Oppenheimer has also been involved in education, health care, economic development and national politics for decades, in roles such as chairman of the Greater Boise Area Chamber of Commerce, the board of directors of the American Business Conference and national vice chairman of Business Leaders for Gore/Lieberman in the 2000 U.S. presidential election.
“You like to hope you give something back through all those involvements,” he says, when asked about his commitment to public service. “I find it personally an opportunity to grow and also to try to contribute back for the good fortune we’ve had.”
He also sits on the board of directors of the Idaho Business for Education (IBE), for which he was founding chairman. The nonprofit brings together 219 businesses throughout Idaho to help close the “skills gap” between the workforce and the needs of local employers.
Its current president and CEO is former journalist Rod Gramer.

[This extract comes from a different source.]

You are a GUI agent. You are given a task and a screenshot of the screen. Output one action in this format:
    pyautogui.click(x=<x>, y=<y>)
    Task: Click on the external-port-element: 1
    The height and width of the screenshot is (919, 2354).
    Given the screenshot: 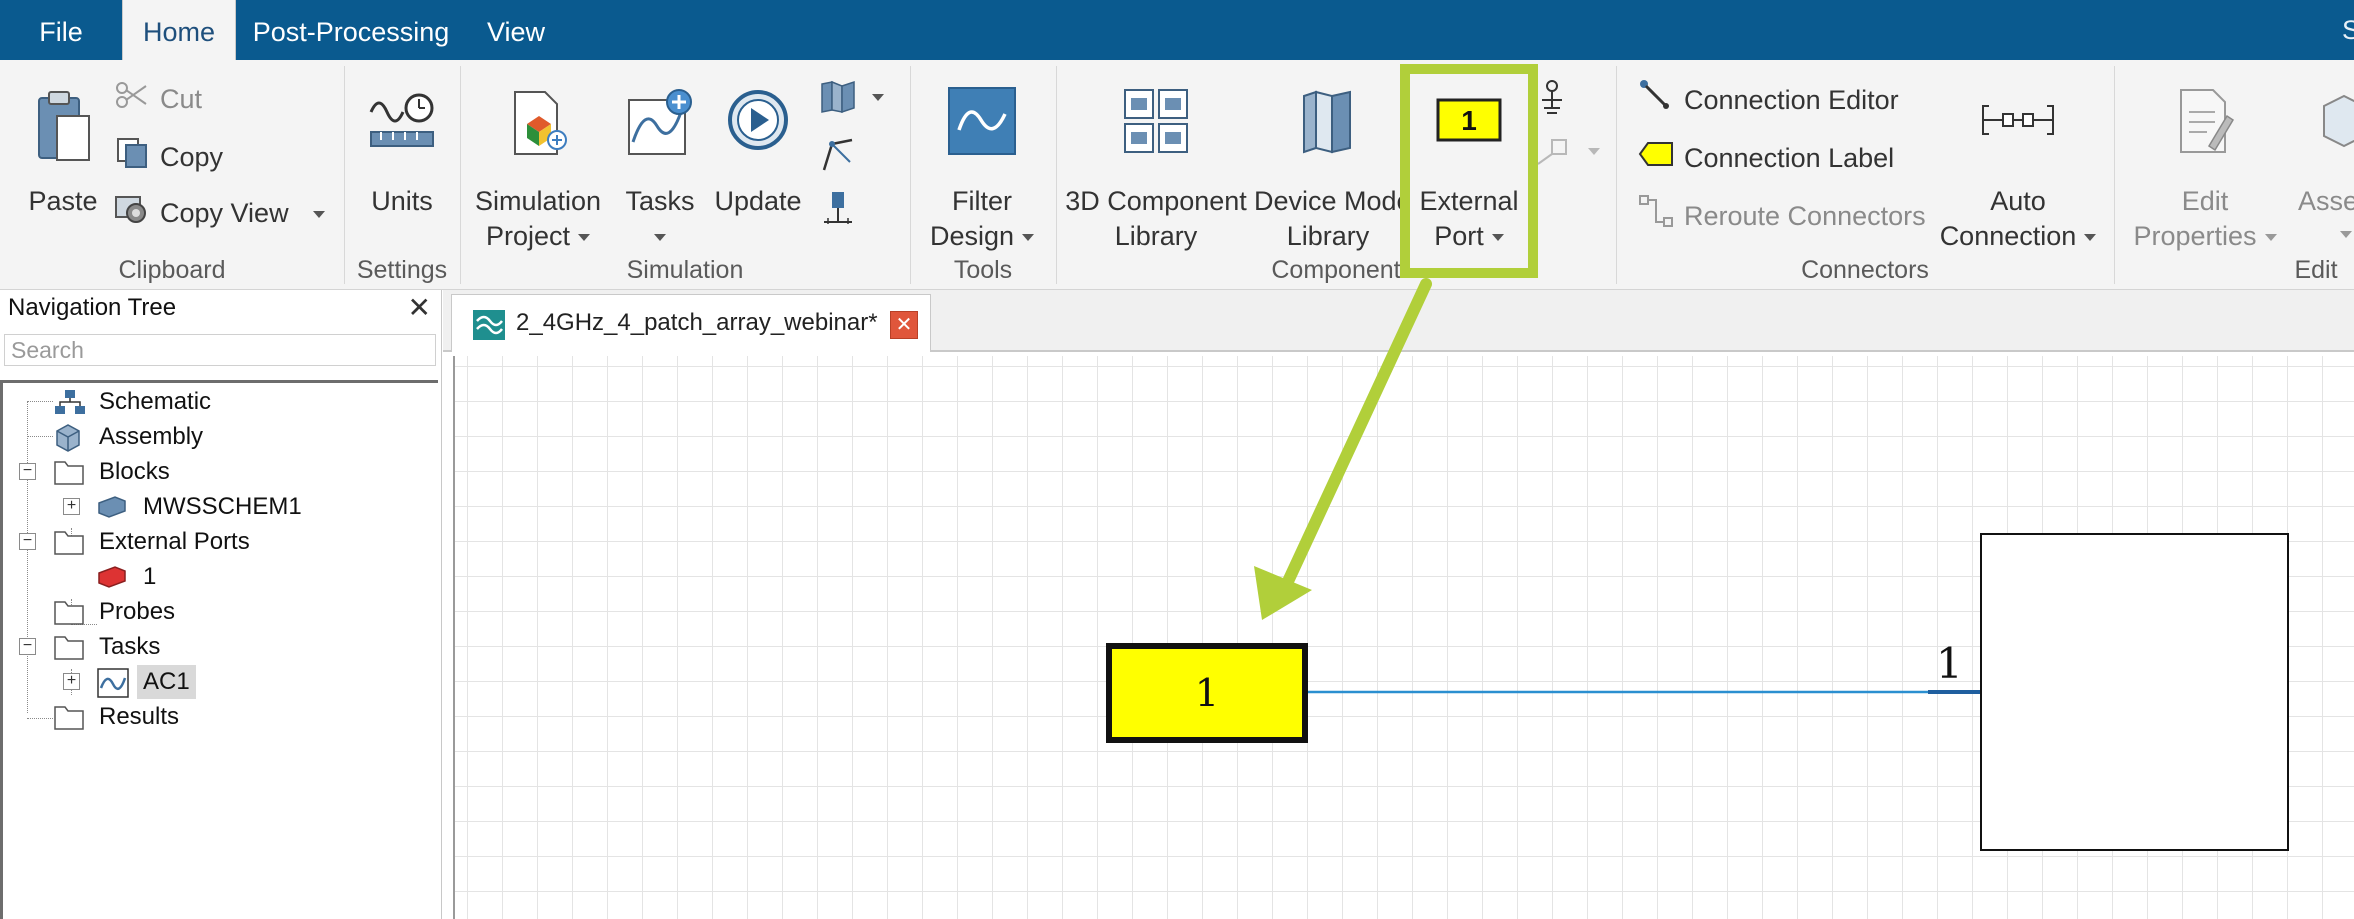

“I’m not sure I’ve ever met anybody more generous with their time and their treasure to give back to their community than Skip does,” says Gramer, adding that Oppenheimer is highly regarded among people of all political philosophies and is widely sought out for his advice and wisdom. “He’s just a remarkable, remarkable person.”
Skip Oppenheimer earned an MBA from the Harvard Graduate School of Business Administration in 1972, following his completion of a bachelor’s degree in history from the University of Idaho. Under his leadership, the One Capital Center building was erected by the Oppenheimer Companies in 1975, kicking off a full-scale renaissance of downtown Boise. This project was followed by major projects in other downtowns throughout Idaho. In 2019, he was appointed as a director of the Federal Reserve Bank of San Francisco.
He was founding chairman of Idaho Business for Education (IBE) and played a leading role as the co-chairman of the Community College “Yes” Campaign, which led to the creation of the College of Western Idaho.
Supporting health care
He served as chairman of St. Luke’s Health System Board Development Committee, chairman of the Idaho Governors Council on Adolescent Pregnancy Prevention and was on the the Governor’s Coordinating Council for Families and Children, among many other roles in support of community-wide health.
Volunteering with the BSA
He is on the National Executive Board and National Executive Committee of The Boy Scouts of America, and is chairman of The BSA Human Resources Committee.